El tobillo, también conocido como “la garganta del pie” es una articulación compleja que conecta la pierna con el pie. Pertenece a las trocleartrosis.
Se encuentra reforzada por un aparato capsuloligamentario conformado principalmente por el complejo medial y lateral así como la sindesmosis.
El ligamento deltoideo, con sus dos fascículos, proporciona estabilidad medial, y es el más resistente, mientras que el peroneo colateral ofrece estabilidad lateral.
La luxofractura de tobillo es uno de los accidentes más frecuentes en deportistas, combina la perdida del contacto temporal de dos más articulaciones con la lesión de partes blandas y estructuras óseas.
Existen 4 mecanismos de producción descritos según Lauge –Hansen:
• Supinación-aducción.
• Supinación-rotación externa (el mecanismo más frecuente)
• Pronación-abducción.
• Pronación-rotación externa.
Estos mecanismos se generan según la forma de colocar el pie o tobillo al momento del traumatismo, es decir, si el pie se encuentra invertido o en eversión conjugado con rotaciones externas o internas.
Otra clasificación utilizada es la Danis- Weber, (tipo A, B y C) donde se toma en cuenta el nivel de la lesión en relación a la sindesmosis (por debajo, al mismo nivel y por encima).

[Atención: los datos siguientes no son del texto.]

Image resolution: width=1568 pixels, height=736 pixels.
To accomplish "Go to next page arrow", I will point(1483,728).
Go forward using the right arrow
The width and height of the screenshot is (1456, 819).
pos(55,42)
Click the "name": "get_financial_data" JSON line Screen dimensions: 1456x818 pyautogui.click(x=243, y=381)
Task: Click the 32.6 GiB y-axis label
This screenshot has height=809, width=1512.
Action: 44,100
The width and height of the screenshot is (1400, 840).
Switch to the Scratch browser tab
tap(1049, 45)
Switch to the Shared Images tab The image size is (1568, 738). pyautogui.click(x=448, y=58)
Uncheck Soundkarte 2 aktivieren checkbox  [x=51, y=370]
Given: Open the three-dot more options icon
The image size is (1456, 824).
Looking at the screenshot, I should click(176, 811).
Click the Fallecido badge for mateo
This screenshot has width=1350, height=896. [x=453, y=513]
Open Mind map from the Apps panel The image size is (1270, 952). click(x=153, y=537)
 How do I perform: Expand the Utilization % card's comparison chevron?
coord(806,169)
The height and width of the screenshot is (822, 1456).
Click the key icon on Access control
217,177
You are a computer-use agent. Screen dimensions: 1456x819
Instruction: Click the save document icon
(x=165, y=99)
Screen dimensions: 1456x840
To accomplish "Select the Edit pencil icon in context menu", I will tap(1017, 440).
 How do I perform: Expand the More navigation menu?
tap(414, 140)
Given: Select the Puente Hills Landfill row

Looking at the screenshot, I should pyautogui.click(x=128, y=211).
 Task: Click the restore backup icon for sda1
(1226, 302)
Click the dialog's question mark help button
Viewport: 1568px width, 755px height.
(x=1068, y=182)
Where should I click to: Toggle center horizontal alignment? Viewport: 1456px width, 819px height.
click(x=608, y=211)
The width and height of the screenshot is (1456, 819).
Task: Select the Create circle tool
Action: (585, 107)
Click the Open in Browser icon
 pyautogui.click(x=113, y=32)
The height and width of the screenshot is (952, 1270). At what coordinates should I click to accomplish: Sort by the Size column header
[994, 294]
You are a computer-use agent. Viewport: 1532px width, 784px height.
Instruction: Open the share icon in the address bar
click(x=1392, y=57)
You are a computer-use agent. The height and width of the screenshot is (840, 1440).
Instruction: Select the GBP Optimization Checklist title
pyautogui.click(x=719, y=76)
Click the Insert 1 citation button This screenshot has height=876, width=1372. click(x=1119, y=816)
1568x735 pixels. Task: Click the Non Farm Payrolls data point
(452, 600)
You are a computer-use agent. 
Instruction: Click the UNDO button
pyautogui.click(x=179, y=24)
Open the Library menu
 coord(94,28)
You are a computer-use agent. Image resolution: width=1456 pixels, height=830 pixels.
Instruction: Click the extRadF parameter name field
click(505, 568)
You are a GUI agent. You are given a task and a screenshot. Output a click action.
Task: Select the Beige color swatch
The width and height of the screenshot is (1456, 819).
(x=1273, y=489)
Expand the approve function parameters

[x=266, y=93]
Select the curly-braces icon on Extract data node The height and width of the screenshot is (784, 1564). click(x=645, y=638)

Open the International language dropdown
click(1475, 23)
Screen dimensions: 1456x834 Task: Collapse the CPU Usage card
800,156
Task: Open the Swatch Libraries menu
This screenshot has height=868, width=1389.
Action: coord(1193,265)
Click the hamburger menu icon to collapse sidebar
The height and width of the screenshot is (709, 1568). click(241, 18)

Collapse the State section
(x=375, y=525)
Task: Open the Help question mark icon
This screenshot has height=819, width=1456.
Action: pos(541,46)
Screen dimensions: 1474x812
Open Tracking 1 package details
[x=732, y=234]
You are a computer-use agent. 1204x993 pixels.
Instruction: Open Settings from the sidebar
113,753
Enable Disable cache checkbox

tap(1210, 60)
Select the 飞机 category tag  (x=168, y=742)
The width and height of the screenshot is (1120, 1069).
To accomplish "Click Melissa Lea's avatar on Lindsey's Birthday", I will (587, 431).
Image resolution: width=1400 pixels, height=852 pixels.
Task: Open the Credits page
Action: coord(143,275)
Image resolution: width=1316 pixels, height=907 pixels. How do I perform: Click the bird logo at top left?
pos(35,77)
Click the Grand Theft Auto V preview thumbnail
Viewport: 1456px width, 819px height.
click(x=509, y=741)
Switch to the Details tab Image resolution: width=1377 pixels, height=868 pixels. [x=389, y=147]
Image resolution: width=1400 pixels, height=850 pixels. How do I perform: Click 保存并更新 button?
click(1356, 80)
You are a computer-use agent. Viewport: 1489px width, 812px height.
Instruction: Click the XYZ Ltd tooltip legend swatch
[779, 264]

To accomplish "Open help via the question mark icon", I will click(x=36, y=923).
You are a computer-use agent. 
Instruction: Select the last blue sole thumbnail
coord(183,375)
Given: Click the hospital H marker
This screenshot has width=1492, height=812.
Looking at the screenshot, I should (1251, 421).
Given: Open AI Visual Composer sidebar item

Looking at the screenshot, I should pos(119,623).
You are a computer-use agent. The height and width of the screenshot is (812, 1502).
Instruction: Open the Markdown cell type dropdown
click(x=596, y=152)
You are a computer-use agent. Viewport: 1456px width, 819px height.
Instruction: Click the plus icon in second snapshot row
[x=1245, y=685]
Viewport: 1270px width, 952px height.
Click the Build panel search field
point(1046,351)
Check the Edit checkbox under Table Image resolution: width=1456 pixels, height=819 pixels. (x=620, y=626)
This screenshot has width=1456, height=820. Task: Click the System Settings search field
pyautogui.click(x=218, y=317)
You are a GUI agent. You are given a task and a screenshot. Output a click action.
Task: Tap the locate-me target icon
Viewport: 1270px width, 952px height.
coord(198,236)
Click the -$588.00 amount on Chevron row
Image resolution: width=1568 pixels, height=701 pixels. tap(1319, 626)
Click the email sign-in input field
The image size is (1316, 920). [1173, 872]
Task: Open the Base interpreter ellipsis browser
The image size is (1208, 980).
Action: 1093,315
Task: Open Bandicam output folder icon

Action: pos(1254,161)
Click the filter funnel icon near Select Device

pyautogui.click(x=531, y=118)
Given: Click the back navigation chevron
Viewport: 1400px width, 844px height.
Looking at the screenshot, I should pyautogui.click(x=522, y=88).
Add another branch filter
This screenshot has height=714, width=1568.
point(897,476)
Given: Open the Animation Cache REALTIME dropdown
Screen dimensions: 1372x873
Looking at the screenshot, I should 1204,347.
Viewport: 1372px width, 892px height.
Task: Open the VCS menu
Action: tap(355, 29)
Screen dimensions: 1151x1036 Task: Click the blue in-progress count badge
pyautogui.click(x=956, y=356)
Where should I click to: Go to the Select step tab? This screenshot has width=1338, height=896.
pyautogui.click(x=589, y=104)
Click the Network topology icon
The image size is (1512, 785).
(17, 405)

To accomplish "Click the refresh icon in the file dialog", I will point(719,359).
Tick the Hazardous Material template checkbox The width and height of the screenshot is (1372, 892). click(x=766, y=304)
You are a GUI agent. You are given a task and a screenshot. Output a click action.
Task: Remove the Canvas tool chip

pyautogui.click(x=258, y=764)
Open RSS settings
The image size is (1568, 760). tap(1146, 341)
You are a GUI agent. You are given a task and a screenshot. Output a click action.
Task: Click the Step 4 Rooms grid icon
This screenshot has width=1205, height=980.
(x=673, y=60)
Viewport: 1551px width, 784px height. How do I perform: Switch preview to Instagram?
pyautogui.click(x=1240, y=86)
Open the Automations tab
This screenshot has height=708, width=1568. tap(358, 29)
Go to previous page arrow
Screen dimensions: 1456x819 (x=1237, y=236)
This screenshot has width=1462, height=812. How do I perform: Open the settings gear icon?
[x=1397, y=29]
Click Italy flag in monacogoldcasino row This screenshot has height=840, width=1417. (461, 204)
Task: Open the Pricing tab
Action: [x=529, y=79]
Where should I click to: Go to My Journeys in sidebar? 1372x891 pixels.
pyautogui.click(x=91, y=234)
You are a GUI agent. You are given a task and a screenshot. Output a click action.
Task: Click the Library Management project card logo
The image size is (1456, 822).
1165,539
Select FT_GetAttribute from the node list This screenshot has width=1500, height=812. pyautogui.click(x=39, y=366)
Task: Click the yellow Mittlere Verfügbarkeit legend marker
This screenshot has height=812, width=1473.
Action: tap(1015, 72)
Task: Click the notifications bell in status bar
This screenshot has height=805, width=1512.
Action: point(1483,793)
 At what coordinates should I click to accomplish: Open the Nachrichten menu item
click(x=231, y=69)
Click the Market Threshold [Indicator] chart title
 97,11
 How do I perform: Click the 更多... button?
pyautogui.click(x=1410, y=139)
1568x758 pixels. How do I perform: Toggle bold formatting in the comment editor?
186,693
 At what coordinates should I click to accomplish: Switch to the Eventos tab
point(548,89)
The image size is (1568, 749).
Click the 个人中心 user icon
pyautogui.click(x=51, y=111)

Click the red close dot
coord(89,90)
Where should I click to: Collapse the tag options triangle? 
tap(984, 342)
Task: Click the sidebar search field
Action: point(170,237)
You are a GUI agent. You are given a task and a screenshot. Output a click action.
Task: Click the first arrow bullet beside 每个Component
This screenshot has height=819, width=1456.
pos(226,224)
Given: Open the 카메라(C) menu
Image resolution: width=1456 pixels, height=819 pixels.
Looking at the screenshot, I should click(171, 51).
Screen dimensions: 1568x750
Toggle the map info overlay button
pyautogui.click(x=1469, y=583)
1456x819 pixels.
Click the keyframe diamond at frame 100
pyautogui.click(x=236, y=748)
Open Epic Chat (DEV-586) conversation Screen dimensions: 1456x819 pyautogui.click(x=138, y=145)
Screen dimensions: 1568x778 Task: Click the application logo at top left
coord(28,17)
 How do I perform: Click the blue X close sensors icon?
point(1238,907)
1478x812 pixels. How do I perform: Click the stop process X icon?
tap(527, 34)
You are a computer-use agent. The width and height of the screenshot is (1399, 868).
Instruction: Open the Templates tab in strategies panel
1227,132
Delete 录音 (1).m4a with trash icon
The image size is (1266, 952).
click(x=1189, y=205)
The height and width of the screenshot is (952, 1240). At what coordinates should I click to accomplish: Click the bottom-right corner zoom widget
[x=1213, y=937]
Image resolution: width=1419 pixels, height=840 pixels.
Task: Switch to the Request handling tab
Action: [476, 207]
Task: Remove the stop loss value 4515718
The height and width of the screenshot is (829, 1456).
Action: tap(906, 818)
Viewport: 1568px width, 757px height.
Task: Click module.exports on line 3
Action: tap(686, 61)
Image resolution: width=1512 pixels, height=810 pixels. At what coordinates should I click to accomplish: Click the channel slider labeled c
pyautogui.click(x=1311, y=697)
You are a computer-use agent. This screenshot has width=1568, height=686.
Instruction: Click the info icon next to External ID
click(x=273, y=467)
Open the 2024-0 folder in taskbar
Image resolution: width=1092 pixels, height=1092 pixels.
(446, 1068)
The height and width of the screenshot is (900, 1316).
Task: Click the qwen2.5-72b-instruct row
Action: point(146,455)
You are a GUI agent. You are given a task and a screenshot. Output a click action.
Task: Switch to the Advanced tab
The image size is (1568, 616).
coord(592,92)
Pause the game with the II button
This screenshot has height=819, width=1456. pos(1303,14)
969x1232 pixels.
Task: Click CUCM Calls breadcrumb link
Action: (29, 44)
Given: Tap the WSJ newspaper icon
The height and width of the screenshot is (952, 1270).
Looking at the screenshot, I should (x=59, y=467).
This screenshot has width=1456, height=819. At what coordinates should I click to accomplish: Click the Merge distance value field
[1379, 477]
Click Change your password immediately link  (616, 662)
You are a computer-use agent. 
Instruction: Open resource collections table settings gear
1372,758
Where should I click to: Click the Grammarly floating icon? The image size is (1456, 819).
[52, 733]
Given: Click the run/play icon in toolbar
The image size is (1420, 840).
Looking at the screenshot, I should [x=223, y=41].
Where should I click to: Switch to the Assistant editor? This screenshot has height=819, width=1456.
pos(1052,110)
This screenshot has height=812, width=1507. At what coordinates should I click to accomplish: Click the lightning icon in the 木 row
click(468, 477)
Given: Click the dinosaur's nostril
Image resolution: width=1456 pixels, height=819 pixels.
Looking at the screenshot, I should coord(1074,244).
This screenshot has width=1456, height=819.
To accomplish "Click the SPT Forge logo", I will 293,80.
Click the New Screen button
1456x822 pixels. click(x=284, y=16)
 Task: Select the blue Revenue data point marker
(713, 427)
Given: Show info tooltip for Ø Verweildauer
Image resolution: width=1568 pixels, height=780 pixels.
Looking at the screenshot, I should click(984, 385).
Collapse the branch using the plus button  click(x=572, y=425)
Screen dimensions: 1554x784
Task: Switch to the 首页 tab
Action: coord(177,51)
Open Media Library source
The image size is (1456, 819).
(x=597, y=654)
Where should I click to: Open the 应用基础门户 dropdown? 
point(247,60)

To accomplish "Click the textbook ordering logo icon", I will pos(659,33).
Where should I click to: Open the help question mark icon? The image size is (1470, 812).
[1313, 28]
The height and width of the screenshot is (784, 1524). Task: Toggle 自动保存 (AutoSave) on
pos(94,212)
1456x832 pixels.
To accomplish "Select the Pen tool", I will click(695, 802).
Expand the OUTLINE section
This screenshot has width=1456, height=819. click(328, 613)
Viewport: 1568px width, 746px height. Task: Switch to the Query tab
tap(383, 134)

Toda luxación representa una emergencia, por lo tanto debe ser corregida inmediatamente ya que durante este fenómeno de disociación de las superficies articulares, los elementos neurovasculares quedan sujetos a tracción, compresión, etc. alterando su función, y esto pudiera permitir el desarrollo de complicaciones (neuropraxias, síndrome compartimental, osteonecrosis)
Una vez que ocurre la lesión debe ser reducida e inmovilizada considerando que la principal complicación de las fracturas que comprometen el astrágalo (hueso del pie que articula con la tibia)) es la osteonecrosis del mismo con el desarrollo de artrosis postraumática.
El tratamiento va a depender si existe compromiso de las sindesmosis, si la fractura se encuentra desplazada, si es expuesta, etc.
Habitualmente ameritan tratamiento quirúrgico con la reducción, mas fijación interna con material de osteosíntesis (placas, tornillos etc.) Sin embargo, cuando el perfil del paciente y la personalidad de la fractura lo permiten, pueden ser tratadas de manera conservadora, claro está, la reducción debe ser totalmente anatómica, recordando que de ella dependerá el pronóstico de marcha y función de este importante segmento.
Imagen: Personal.
La imagen que publico corresponde a un paciente masculino de 73 años, con antecedente de Diabetes Mellitus tipo II, Hipertensión Arterial, e insuficiencia vascular periférica, con una luxofractura de tobillo derecho de 12 horas de evolución, posterior a la reducción en sala de emergencia, lo inmovilicé con una férula suropédica (tipo bota) para controlar el edema y favorecer la perfusión sanguínea. Después de realizar el control radiológico post-reducción, consideré un tiempo de espera de 72 horas para valorar su evolución, y basándome en las comorbilidades y el riesgo quirúrgico, decidí tratarlo de manera conservadora a través de un yeso cerrado durante 8 semanas evidenciándose resultados satisfactorios. Actualmente el paciente conserva la marcha sin secuelas.
Referencias bibliográficas:
-Fracturas y luxaciones, Koval y Zuckerman, Ed. Marban.
-Fracturas en el adulto, Rockwood and Green´s.